"Моя жизнь очень плохая. Моя нежизнь. Вчера ушла с ул<ицы> Герцена, где нам было очень хорошо, во временно-пустующую крохотную комнатку в Мерзляковском пер<еулке> (у Елизаветы Яковлевны Эфрон. — А.С.)… Обратилась в Литфонд, обещали помочь мне приискать комнату, но предупредили, что "писательнице с сыном" каждый сдающий предпочтет одинокого мужчину без готовки, стирки и т. д. — Где мне тягаться с одиноким мужчиной!
Словом, Москва меня не вмещает".
Она писала о своем праве на Москву, о том, что ее отец основал Музей изящных искусств, о том, что в бывшем Румянцевском музее три библиотеки из ее семьи: деда, матери и отца.
"Мы Москву — задарили. А она меня вышвыривает: извергает…"
Иносказательно пишет она о муже и дочери, по которым терзается ее душа; в ее словах звучит скрытый упрек в бестактности: "У меня лета не было, но я не жалею, единственное, что во мне есть русского, это — совесть, и она не дала бы мне радоваться воздуху, тишине, синеве, зная, что, ни на секунду не забывая, что — другой в ту же секунду задыхается в жаре и камне".
В своем ответе, по-видимому, Меркурьева ее обидела, бессознательно, конечно. В цветаевской тетради сохранился набросок:
"Ответ на письмо поэтессе В. А. Меркурьевой (меня давно <знавшей>)". (Написано неразборчиво. — А.С.) Отвечает Марина Ивановна на фразу, которая ее задела и которую она цитирует:
— "В одном Вы ошибаетесь — насчет предков"…
То есть Меркурьева усомнилась в праве Цветаевой ссылаться на предков, "задаривших" Москву, и бедная Марина Ивановна вынуждена объяснять, что она "ничем не посрамила линию своего отца". Она объясняет, что каждый человек вправе жить там, где он родился, что она дала Москве "Стихи о Москве" и вообще имеет на нее право "в порядке русского поэта, в ней жившего и работавшего, книги к<оторо>го в ее лучшей библиотеке. (Книжки нужны? а поэт — нет?! Эх вы, лизатели сливок!)"

· · · ·

**Условия заданий:**
**a.** Перепишите дословно из отрывка о Цветаевой фрагмент между «Словом, Москва меня» и «матери и отца.» включительно.
**b.** Ответьте на вопросы по отрывку о Цветаевой:
(i) В каком переулке находилась крохотная комнатка, куда она ушла с улицы Герцена?
(ii) Какой музей основал ее отец?
(iii) Чьи три библиотеки хранятся в бывшем Румянцевском музее?
Сохранённые строки с отрывком о Цветаевой никак не связаны.

· · · ·

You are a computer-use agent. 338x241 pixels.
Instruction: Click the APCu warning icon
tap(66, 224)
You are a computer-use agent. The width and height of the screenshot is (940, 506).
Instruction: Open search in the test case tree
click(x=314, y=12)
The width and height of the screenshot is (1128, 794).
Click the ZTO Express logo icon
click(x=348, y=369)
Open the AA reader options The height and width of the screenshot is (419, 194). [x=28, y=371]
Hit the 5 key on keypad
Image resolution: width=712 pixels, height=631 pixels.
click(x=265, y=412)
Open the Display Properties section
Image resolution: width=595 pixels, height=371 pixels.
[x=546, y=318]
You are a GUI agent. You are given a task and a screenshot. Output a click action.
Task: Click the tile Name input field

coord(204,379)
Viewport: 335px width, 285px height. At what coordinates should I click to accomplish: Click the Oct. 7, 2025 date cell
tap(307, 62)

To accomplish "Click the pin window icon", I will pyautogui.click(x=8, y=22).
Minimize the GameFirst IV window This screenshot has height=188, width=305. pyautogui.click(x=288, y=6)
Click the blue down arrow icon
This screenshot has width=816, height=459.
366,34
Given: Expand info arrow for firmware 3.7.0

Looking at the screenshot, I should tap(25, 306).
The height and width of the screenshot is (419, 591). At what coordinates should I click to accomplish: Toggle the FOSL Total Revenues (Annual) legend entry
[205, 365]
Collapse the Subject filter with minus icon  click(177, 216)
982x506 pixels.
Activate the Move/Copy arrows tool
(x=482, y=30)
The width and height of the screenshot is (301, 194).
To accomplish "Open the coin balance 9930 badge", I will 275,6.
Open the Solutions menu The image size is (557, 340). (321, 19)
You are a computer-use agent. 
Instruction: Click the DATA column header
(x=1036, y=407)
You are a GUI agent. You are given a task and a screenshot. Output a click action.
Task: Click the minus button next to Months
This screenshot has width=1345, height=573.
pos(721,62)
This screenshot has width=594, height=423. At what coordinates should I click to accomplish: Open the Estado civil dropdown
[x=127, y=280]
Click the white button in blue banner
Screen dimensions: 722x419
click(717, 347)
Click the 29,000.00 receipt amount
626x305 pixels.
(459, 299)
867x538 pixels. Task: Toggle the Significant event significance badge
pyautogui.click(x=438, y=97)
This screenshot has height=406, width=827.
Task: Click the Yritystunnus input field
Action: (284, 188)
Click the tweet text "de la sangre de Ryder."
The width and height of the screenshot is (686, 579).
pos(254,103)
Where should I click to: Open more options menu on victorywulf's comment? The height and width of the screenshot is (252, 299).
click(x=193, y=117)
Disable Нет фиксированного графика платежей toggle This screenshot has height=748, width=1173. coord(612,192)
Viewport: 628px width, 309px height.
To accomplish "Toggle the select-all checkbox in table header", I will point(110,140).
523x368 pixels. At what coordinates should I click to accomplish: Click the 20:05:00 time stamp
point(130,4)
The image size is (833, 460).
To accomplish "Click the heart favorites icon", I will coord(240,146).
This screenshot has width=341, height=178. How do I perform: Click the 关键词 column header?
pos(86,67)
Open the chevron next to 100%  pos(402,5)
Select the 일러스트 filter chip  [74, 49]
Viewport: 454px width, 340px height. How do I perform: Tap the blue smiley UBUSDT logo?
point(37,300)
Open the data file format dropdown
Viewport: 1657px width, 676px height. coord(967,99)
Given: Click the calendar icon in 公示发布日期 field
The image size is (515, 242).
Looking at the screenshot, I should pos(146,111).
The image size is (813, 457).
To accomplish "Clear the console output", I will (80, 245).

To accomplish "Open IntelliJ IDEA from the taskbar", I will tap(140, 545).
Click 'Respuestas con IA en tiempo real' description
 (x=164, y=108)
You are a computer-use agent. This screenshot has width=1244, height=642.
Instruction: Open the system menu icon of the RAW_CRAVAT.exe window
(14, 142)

· · · ·

**Ответы по заданиям:**
**a.**
Словом, Москва меня не вмещает".
Она писала о своем праве на Москву, о том, что ее отец основал Музей изящных искусств, о том, что в бывшем Румянцевском музее три библиотеки из ее семьи: деда, матери и отца.

**b.**
(i) В Мерзляковском переулке.
(ii) Музей изящных искусств.
(iii) Ее деда, матери и отца.